Exxon's 4Q profit dips 16 percent to $8.35 billion

FILE - This Feb. 27, 2012, file photo shows gas prices at a Pittsburgh Exxon mini-mart. Exxon Mobil's fourth-quarter profit fell 16 percent as the company produced slightly less oil and gas and its refining business weakened, the company announced on Thursday, Jan. 30, 2014. (AP Photo/Gene J. Puskar, File)

Exxon Mobil's fourth-quarter profit fell 16 percent as the company produced slightly less oil and gas and its refining business weakened.

Exxon has been criticized for failing to boost production, but the CEO says that new projects now in the works will produce profits and lift the business.
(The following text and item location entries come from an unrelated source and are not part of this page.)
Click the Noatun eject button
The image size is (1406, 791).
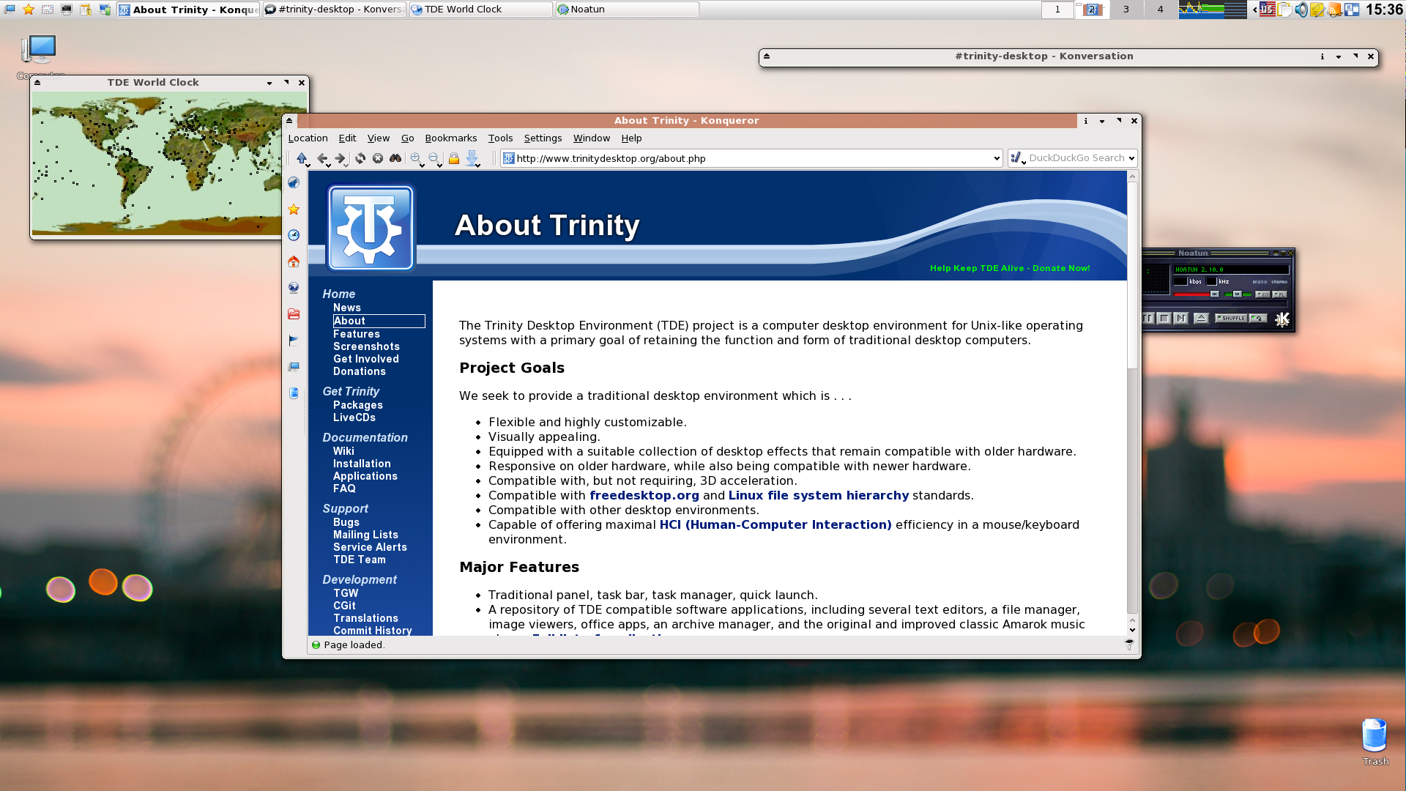click(x=1201, y=319)
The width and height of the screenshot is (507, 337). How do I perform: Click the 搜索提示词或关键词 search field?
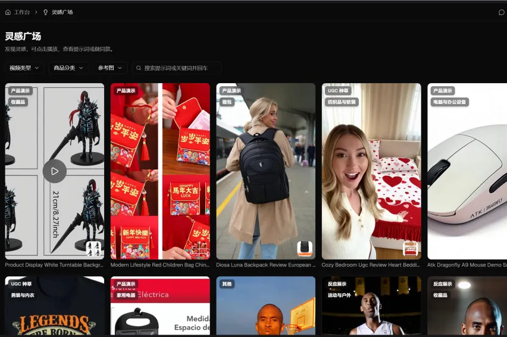179,68
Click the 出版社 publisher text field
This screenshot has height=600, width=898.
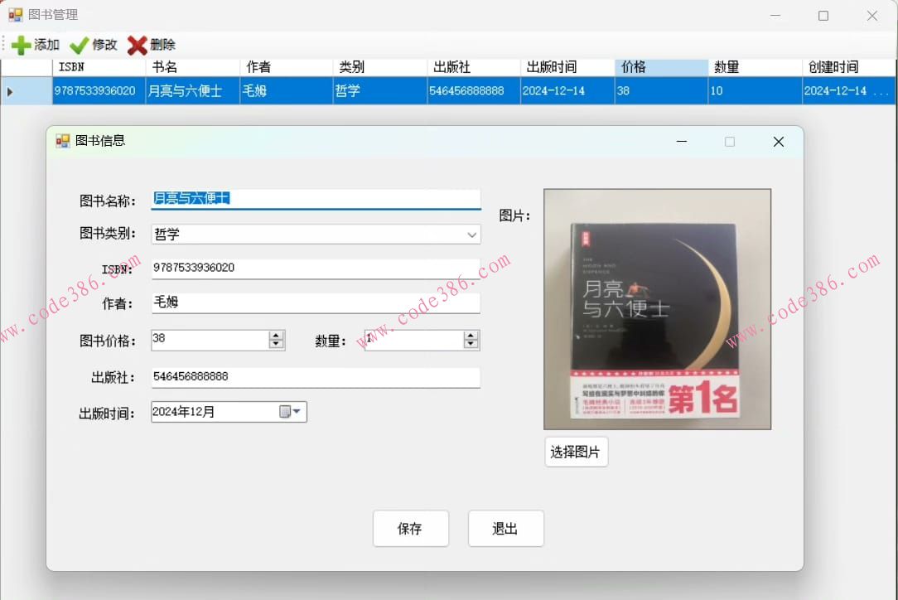click(x=315, y=377)
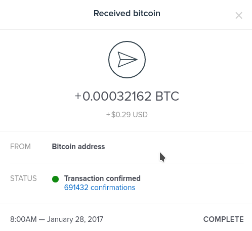The width and height of the screenshot is (252, 231).
Task: Click the green confirmed status dot
Action: [x=55, y=179]
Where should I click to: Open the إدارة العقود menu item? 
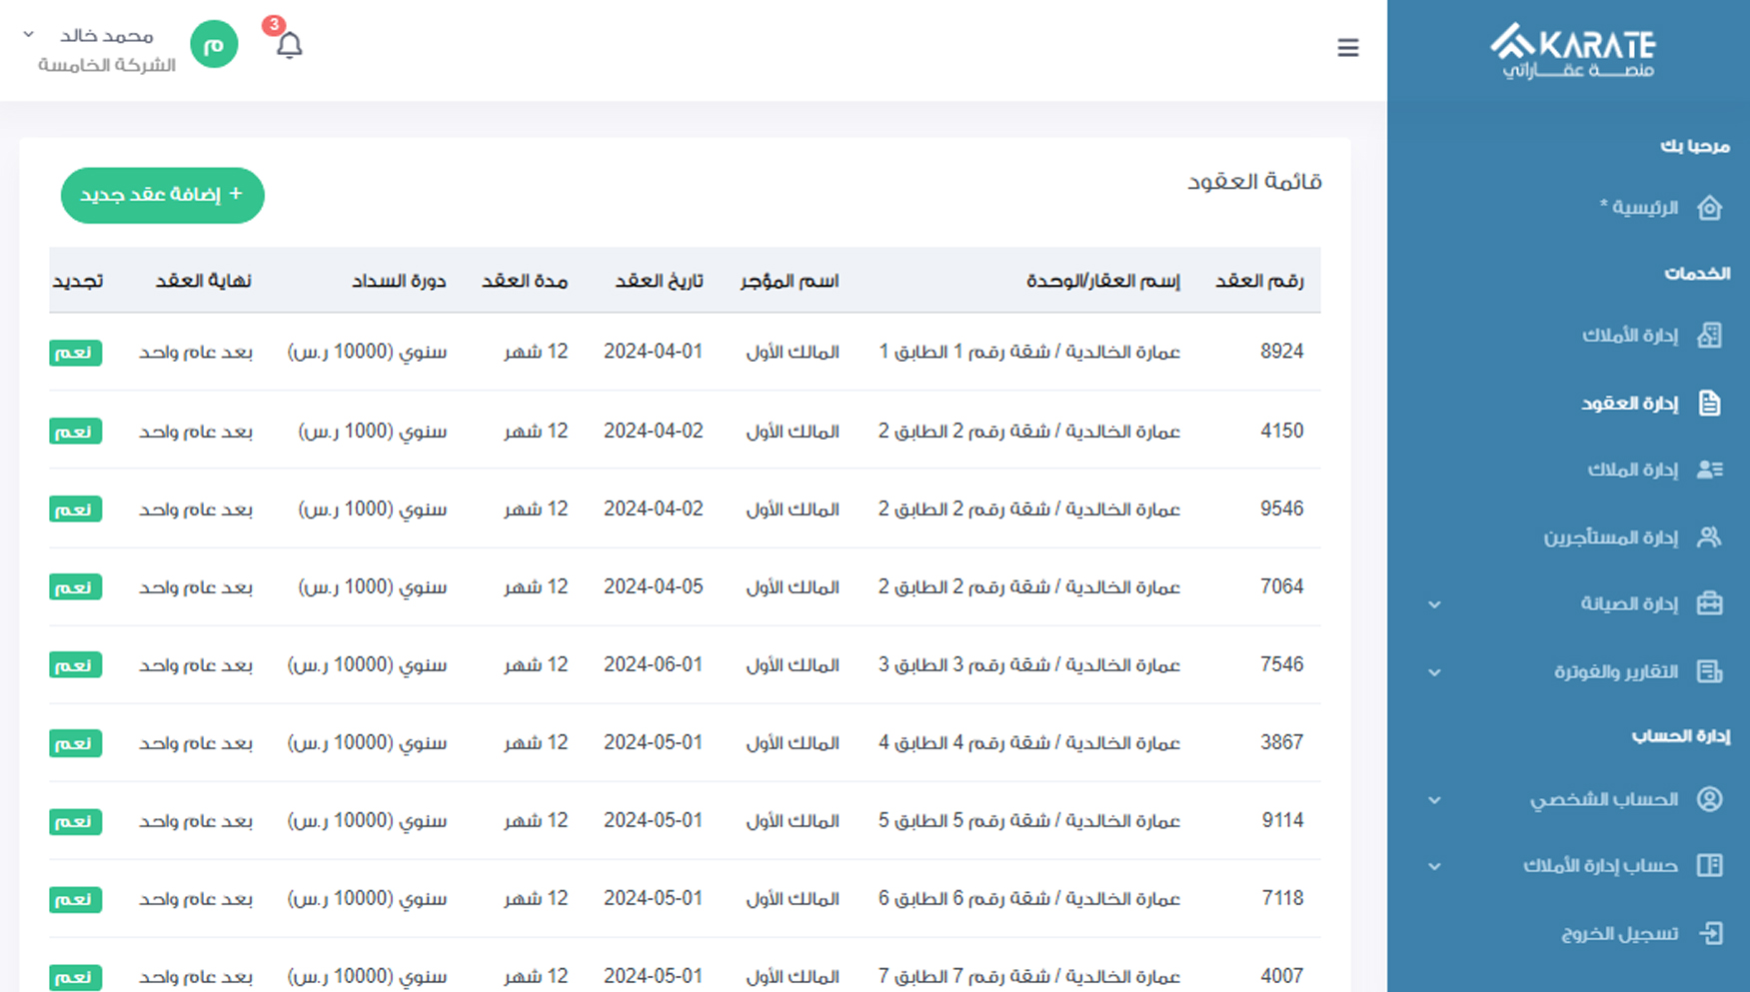[x=1629, y=404]
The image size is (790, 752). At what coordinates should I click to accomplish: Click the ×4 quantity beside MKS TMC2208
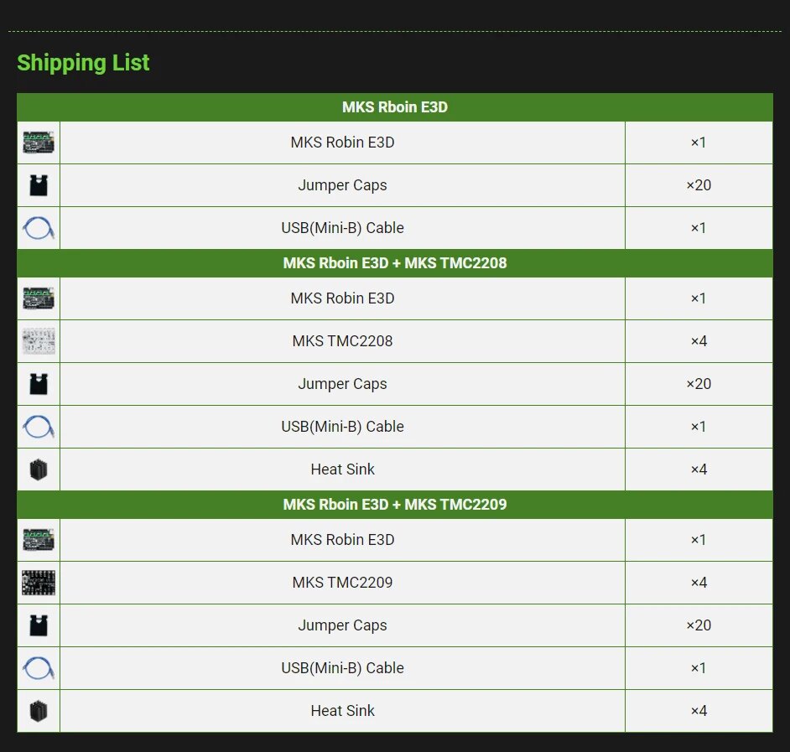point(699,341)
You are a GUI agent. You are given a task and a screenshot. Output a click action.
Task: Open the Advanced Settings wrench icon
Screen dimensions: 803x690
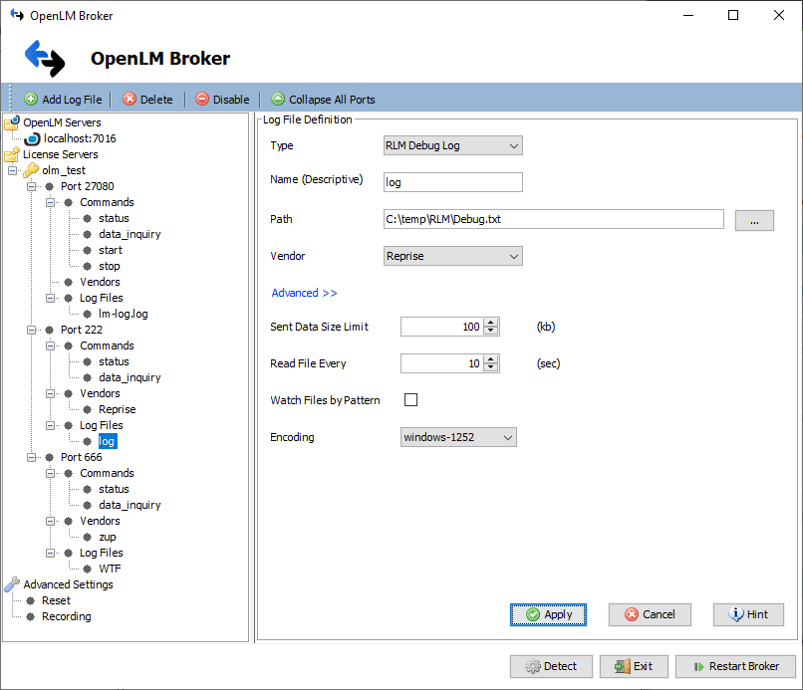coord(11,584)

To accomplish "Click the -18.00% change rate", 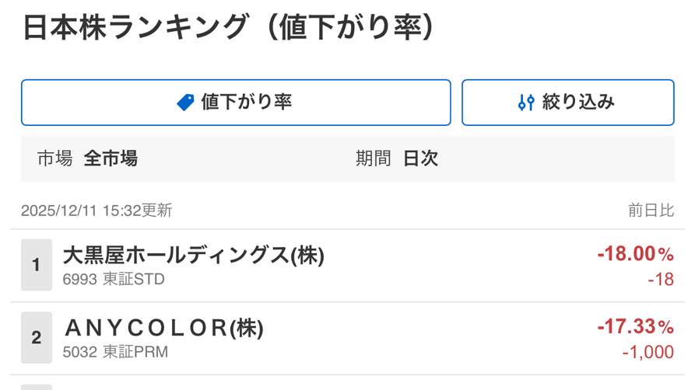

Exxon Mobil Corp. said Thursday that fourth-quarter net income was $8.35 billion, or $1.91 per share, matching Wall Street's forecast. That compares with profit of $9.95 billion, or $2.20 per share, a year earlier.

Revenue fell 3.3 percent to $110.86 billion, below the $114.51 billion that analysts were expecting, according to a FactSet survey.

Production of oil and gas dropped 1.8 percent.

In a statement, Chairman and CEO Rex Tillerson said disciplined investing and new projects were putting the company in position for sustained big profits.

"Over the next two years, ExxonMobil will start up numerous major projects delivering profitable new supplies of oil and natural gas while strengthening our refining and chemicals businesses," he said.

The Irving, Texas-based company spent $26 billion last year on dividends and buybacks that reduced the number of shares — moves designed to please shareholders.

As oil prices were stabilizing, Exxon's shares gained nearly 15 percent during 2013, about on par with Chevron Corp. but trailing the broader indexes, including the Dow Jones industrial average.

In trading before Thursday's opening bell, Exxon shares were down $1.18 to $93.93.

Exxon is the world's biggest publicly traded oil company. It became the largest producer of U.S. natural gas with the 2010 acquisition of XTO Energy, a deal that has failed to produce immediate results due to stubbornly low gas prices amid a surge in drilling.

In the fourth quarter, Exxon's earnings from oil and gas production in the U.S. fell 26 percent to $1.19 billion; outside the U.S. — easily the company's most profitable business — earnings dipped 9 percent to $5.6 billion.

The sharpest decline came in refining and selling petroleum products, where earnings plunged 48 percent to $916 million on weaker refining margins.

Exxon said it paid $23.11 billion in income, sales and other taxes, a decrease of 4.2 percent from the fourth quarter of 2012.